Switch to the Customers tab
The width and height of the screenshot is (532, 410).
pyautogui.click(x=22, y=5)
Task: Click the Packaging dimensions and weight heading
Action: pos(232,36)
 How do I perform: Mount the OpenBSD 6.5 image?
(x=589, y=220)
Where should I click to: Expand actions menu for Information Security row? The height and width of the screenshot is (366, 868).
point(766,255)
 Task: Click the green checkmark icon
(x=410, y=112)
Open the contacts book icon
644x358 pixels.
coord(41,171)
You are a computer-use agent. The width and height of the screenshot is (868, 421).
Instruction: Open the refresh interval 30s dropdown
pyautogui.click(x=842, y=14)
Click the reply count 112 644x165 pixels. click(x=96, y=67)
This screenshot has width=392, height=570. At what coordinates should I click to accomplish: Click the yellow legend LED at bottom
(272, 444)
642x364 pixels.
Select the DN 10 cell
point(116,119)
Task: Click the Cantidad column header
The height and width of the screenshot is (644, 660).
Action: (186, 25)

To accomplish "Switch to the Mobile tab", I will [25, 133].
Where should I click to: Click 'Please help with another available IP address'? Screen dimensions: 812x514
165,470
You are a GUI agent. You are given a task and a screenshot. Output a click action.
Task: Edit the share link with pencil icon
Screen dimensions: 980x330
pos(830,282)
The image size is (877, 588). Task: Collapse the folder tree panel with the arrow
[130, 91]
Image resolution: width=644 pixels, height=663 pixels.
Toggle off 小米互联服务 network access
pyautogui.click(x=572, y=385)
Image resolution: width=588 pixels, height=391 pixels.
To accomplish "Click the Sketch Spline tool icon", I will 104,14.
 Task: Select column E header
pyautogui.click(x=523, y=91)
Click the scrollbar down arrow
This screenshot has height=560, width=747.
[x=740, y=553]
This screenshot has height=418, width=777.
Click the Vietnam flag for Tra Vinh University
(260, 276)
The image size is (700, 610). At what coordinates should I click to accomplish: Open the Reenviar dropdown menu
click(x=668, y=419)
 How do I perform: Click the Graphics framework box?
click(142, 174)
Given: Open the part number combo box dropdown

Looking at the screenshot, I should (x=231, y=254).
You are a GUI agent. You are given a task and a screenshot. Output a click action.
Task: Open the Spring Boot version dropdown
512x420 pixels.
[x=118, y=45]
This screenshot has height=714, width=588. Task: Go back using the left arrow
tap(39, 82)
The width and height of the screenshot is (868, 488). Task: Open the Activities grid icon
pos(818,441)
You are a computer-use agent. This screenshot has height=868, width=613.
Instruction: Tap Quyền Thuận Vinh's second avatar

* [Prompt]
Using the material above, write out each entry again with nothing changed.

* [Reply]
Switch to the Customers tab
The width and height of the screenshot is (532, 410).
pyautogui.click(x=22, y=5)
Task: Click the Packaging dimensions and weight heading
Action: pos(232,36)
 How do I perform: Mount the OpenBSD 6.5 image?
(x=589, y=220)
Where should I click to: Expand actions menu for Information Security row? The height and width of the screenshot is (366, 868).
point(766,255)
 Task: Click the green checkmark icon
(x=410, y=112)
Open the contacts book icon
644x358 pixels.
coord(41,171)
You are a computer-use agent. The width and height of the screenshot is (868, 421).
Instruction: Open the refresh interval 30s dropdown
pyautogui.click(x=842, y=14)
Click the reply count 112 644x165 pixels. click(x=96, y=67)
This screenshot has width=392, height=570. At what coordinates should I click to accomplish: Click the yellow legend LED at bottom
(272, 444)
642x364 pixels.
Select the DN 10 cell
point(116,119)
Task: Click the Cantidad column header
The height and width of the screenshot is (644, 660).
Action: (186, 25)

To accomplish "Switch to the Mobile tab", I will [25, 133].
Where should I click to: Click 'Please help with another available IP address'? Screen dimensions: 812x514
165,470
You are a GUI agent. You are given a task and a screenshot. Output a click action.
Task: Edit the share link with pencil icon
Screen dimensions: 980x330
pos(830,282)
The image size is (877, 588). Task: Collapse the folder tree panel with the arrow
[130, 91]
Image resolution: width=644 pixels, height=663 pixels.
Toggle off 小米互联服务 network access
pyautogui.click(x=572, y=385)
Image resolution: width=588 pixels, height=391 pixels.
To accomplish "Click the Sketch Spline tool icon", I will 104,14.
 Task: Select column E header
pyautogui.click(x=523, y=91)
Click the scrollbar down arrow
This screenshot has height=560, width=747.
[x=740, y=553]
This screenshot has height=418, width=777.
Click the Vietnam flag for Tra Vinh University
(260, 276)
The image size is (700, 610). At what coordinates should I click to accomplish: Open the Reenviar dropdown menu
click(x=668, y=419)
 How do I perform: Click the Graphics framework box?
click(142, 174)
Given: Open the part number combo box dropdown

Looking at the screenshot, I should (x=231, y=254).
You are a GUI agent. You are given a task and a screenshot. Output a click action.
Task: Open the Spring Boot version dropdown
512x420 pixels.
[x=118, y=45]
This screenshot has height=714, width=588. Task: Go back using the left arrow
tap(39, 82)
The width and height of the screenshot is (868, 488). Task: Open the Activities grid icon
pos(818,441)
You are a computer-use agent. This screenshot has height=868, width=613.
Instruction: Tap Quyền Thuận Vinh's second avatar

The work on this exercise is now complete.